In other words, the organic EL element 100A of the present embodiment includes the following first and second features. Note that the second feature is optional.

According to the first feature, the organic EL element 100A includes: the substrate 1; the light-outcoupling layer 2 situated on the surface 1a of the substrate 1; the light-emitting layer 10 situated on the face 2a on the opposite side of the light-outcoupling layer 2 from the substrate 1; the sealing base 6 situated facing the face 2a of the light-outcoupling layer 2; and the sealing bond 7 formed to enclose the light-emitting layer 10 and bond the sealing base 6 to the face 2a of the light-outcoupling layer 2. The light-outcoupling layer 2 includes: the first portion (central portion) 21 where the light-emitting layer 10 is situated; the second portion (peripheral portion) 22 where the sealing bond 7 is situated; and the groove (recess) 20 spatially separating the first portion 21 from the second portion 22.

According to the second feature referring to the first feature, the organic EL element 100A includes the extension electrode 11 electrically connected to the light-emitting layer 10. The extension electrode 11 is situated between the face 2a of the light-outcoupling layer 2 and the sealing bond 7 so as to extend across the sealing bond 7.

Additionally, in the organic EL element 100A of the present embodiment, at least inside the sealed region the surface of the peripheral portion 22 of the light-outcoupling layer 2 is covered with the extension electrode 11.

In other words, the organic EL element 100A of the present embodiment includes the following third feature. Note that the third feature is optional. According to the third feature referring to the second feature, the extension electrode 11 is formed to cover the second portion 22.

Additionally, in the organic EL element 100A of the present embodiment, the extension electrode 11 includes the first extension electrode 11a electrically connected to the first electrode 3 and the second extension electrode 11b electrically connected to the second electrode 5. The first electrode 3 and the first extension electrode 11a are interconnected by the first electrode connector 12a extending across the gap between the central portion 21 and the peripheral portion 22 of the light-outcoupling layer 2. The second electrode 5 and the second extension electrode 11b are interconnected by the second electrode connector 12b extending across the gap between the central portion 21 and the peripheral portion 22 of the light-outcoupling layer 2. The second electrode connector 12b is a part extending from the second electrode 5 to the second extension electrode 11b.

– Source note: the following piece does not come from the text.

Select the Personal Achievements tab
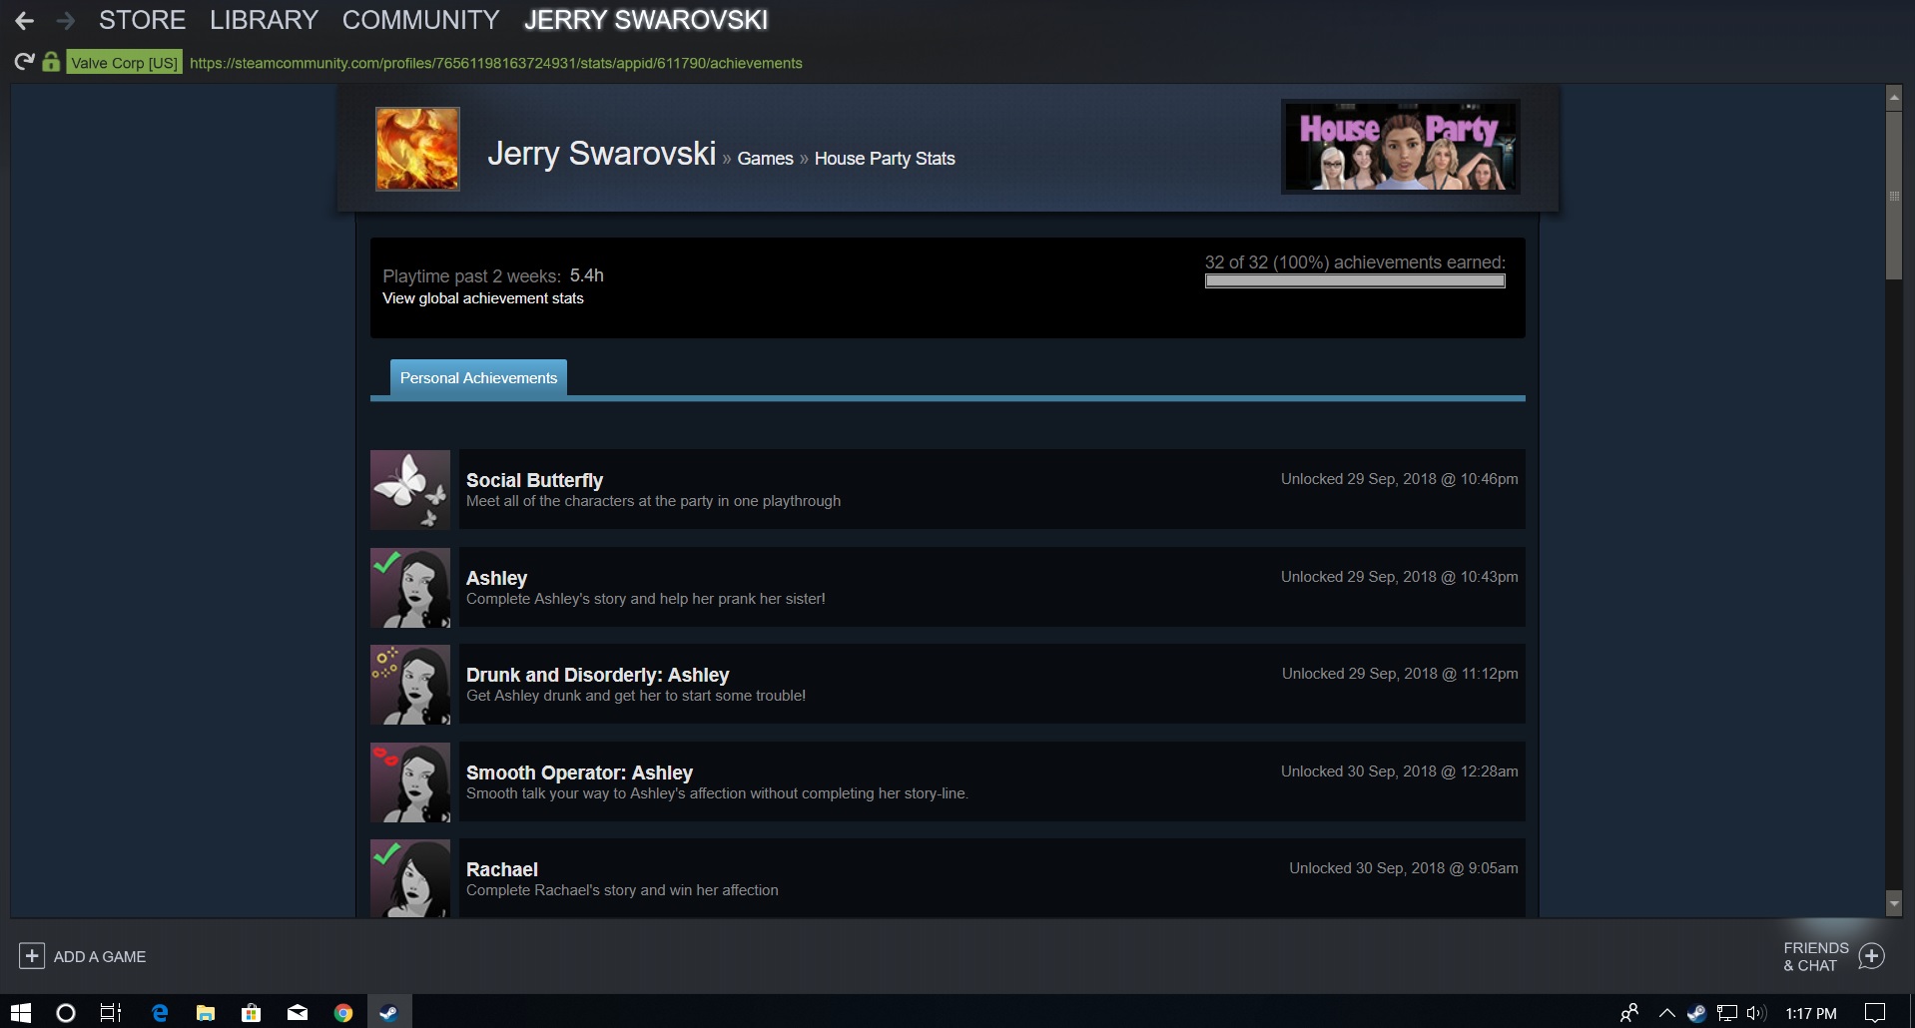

In other words, the organic EL element 100A of the present embodiment includes the following fourth and fifth features. Note that the fourth and fifth features are optional.

According to the fourth feature referring to the second or third feature, the organic EL element 100 includes the electrode connector 12 electrically connecting the light-emitting layer 10 to the extension electrode 11. The electrode connector 12 is formed to extend across the groove 20 along the internal surface (201a, 1a, and 201b) of the groove 20.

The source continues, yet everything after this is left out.